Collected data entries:
--------------------------------

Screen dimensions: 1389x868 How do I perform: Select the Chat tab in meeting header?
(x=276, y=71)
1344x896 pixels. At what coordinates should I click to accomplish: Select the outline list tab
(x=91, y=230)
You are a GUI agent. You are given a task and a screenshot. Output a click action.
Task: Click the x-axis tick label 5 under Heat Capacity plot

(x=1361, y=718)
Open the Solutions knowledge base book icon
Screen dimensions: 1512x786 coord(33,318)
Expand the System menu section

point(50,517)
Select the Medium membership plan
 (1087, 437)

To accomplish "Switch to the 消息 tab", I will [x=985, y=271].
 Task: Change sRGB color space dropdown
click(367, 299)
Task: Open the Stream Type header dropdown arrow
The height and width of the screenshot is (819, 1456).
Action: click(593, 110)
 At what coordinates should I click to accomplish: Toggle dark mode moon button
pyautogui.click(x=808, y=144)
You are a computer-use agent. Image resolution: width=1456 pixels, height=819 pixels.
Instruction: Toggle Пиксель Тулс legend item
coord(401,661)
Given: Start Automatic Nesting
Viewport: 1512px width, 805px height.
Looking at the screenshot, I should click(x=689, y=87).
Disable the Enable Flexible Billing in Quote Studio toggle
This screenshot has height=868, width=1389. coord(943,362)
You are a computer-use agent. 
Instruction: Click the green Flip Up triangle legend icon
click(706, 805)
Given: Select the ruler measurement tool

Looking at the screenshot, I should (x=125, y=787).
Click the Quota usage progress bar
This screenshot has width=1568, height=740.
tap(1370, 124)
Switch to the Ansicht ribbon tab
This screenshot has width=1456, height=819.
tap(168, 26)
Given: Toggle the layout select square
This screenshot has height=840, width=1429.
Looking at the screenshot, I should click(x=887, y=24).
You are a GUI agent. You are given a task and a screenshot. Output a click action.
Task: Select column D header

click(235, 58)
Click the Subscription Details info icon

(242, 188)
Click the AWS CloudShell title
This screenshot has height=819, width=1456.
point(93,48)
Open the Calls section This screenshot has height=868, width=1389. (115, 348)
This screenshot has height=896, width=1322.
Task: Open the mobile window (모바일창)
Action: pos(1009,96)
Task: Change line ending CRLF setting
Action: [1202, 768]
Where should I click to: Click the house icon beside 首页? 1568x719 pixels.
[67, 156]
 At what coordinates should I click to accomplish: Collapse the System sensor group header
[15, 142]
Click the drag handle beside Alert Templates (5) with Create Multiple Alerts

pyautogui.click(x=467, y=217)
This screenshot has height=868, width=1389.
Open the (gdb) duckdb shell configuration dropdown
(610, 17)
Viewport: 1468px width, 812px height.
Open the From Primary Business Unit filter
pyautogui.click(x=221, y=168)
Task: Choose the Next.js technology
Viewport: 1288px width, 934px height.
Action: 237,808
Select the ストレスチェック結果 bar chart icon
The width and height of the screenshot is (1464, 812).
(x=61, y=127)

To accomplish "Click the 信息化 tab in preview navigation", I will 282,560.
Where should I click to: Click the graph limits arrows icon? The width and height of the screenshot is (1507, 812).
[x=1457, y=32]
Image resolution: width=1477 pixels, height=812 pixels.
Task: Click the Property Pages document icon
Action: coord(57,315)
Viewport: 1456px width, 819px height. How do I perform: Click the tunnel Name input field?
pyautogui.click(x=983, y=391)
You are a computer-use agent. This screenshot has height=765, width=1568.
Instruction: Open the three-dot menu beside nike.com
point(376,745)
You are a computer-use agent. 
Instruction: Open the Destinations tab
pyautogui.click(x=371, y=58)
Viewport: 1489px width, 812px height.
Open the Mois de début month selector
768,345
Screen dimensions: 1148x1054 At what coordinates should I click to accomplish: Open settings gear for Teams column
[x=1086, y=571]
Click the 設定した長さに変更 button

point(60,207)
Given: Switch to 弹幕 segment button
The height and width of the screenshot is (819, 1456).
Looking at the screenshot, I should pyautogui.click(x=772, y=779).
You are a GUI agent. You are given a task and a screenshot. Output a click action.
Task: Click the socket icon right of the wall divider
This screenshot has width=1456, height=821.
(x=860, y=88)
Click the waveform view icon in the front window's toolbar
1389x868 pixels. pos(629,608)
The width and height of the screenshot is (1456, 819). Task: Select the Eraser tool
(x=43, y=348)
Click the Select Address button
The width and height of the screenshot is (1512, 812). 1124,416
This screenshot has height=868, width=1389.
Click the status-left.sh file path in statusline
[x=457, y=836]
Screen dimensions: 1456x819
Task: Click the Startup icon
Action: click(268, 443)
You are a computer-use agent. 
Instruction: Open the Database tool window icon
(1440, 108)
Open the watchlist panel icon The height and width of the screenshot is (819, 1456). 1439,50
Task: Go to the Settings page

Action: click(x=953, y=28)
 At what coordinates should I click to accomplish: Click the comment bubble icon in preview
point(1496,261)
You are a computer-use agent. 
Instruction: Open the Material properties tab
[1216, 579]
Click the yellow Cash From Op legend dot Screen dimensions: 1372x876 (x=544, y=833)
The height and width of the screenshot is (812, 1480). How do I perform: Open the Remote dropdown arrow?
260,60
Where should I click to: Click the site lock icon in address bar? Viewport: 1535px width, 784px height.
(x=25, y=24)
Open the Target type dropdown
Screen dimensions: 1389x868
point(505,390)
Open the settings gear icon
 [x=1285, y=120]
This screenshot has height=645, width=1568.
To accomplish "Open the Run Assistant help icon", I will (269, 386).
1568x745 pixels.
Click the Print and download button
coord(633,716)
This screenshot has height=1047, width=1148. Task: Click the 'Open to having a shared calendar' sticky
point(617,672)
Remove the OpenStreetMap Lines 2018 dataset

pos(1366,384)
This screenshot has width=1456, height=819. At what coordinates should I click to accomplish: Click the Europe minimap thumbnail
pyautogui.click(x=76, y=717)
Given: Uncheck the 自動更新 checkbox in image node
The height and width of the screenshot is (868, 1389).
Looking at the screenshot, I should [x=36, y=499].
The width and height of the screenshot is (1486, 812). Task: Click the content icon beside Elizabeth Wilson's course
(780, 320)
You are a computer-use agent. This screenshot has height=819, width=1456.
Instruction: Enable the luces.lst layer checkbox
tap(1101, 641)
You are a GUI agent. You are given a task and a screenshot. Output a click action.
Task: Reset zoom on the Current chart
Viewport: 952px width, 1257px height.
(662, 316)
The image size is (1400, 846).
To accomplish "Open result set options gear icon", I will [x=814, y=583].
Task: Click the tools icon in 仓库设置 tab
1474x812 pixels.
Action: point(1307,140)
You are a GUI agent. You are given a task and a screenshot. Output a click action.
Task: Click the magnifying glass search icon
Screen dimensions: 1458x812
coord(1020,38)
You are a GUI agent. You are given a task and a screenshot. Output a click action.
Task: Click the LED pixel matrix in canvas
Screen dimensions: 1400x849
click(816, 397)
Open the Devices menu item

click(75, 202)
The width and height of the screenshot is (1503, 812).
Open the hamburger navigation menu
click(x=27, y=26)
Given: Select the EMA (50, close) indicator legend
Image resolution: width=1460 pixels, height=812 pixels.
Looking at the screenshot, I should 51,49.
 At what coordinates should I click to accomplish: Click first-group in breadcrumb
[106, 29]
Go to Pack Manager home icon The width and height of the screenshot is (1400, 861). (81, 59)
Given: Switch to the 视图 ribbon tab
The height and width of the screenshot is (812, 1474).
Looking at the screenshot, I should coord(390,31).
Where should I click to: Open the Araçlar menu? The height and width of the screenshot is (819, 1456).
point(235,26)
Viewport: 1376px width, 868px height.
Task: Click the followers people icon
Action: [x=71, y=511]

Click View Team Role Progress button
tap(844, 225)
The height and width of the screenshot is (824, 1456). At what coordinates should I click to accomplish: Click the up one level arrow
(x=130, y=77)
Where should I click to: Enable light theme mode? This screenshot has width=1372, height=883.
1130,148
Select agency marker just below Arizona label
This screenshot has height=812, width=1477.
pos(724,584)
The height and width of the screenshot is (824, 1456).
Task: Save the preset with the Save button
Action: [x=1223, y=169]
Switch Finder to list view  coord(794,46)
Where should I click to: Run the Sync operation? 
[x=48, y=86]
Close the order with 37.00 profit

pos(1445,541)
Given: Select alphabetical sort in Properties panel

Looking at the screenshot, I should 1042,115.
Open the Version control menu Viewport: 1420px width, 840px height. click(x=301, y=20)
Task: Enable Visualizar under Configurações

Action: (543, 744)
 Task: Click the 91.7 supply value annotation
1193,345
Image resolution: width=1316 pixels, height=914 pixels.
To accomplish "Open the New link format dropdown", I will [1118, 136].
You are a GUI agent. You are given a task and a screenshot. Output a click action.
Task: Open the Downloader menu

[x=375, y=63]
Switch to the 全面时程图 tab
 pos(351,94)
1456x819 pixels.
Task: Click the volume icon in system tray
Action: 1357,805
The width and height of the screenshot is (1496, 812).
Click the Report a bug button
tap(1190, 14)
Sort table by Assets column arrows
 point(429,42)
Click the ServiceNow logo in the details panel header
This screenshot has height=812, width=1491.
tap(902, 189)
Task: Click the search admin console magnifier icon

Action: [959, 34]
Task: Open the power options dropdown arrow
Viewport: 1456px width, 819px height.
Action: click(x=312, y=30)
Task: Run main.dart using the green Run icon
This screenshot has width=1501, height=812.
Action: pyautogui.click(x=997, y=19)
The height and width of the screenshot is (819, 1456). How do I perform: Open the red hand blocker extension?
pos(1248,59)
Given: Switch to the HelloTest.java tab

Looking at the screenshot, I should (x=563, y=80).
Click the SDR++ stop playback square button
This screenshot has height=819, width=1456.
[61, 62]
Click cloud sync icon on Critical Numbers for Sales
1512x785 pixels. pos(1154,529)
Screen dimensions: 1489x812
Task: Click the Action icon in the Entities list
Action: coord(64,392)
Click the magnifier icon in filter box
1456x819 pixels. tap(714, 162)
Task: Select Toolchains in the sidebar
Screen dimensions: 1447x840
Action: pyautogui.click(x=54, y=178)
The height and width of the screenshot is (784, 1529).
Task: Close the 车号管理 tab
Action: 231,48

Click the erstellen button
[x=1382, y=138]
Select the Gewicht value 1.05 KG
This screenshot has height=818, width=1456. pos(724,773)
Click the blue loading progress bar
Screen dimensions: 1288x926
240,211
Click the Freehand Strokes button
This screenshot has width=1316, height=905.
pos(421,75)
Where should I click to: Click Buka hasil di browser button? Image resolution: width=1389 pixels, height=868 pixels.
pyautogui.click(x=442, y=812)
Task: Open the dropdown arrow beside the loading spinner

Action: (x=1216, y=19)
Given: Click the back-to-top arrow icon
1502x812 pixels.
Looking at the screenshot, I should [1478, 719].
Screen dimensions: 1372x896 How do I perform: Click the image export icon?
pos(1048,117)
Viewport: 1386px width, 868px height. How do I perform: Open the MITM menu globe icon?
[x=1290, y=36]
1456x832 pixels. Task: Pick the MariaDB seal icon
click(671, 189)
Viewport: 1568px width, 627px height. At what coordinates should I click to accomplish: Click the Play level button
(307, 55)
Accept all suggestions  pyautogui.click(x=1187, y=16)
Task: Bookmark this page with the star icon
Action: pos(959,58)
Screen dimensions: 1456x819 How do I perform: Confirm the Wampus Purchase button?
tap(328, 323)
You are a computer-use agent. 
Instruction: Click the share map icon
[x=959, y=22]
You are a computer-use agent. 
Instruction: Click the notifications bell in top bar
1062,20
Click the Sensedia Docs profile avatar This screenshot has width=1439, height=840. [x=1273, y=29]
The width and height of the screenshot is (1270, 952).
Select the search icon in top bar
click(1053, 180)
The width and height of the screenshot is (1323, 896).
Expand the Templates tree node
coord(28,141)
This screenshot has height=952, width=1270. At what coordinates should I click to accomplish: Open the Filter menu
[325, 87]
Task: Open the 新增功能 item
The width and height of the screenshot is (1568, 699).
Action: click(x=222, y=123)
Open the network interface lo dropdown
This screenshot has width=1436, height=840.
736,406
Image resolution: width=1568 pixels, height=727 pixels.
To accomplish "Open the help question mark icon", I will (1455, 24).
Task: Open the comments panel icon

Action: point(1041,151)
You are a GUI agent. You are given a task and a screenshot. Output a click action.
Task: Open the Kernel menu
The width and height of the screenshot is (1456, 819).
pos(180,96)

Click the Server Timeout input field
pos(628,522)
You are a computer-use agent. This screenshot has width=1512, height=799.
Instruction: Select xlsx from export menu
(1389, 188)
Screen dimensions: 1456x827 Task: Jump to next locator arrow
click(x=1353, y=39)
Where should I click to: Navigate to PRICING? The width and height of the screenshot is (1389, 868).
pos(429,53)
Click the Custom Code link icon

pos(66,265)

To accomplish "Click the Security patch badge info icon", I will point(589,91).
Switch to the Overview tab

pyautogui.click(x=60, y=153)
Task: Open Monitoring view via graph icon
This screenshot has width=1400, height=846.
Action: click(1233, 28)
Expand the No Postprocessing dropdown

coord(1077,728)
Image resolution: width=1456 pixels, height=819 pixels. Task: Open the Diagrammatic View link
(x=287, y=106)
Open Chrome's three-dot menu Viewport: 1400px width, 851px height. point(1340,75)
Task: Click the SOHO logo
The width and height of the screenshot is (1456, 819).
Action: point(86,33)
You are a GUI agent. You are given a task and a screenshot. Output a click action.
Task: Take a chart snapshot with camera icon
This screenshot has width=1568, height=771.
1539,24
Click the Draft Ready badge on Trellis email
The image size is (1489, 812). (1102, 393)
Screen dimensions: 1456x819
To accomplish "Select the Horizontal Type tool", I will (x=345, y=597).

--------------------------------

-- Problem statement --
The word to look for is "logo"; copy out every line of the entries that holds it.

-- Response to the task --
Click the ServiceNow logo in the details panel header
Task: Click the SOHO logo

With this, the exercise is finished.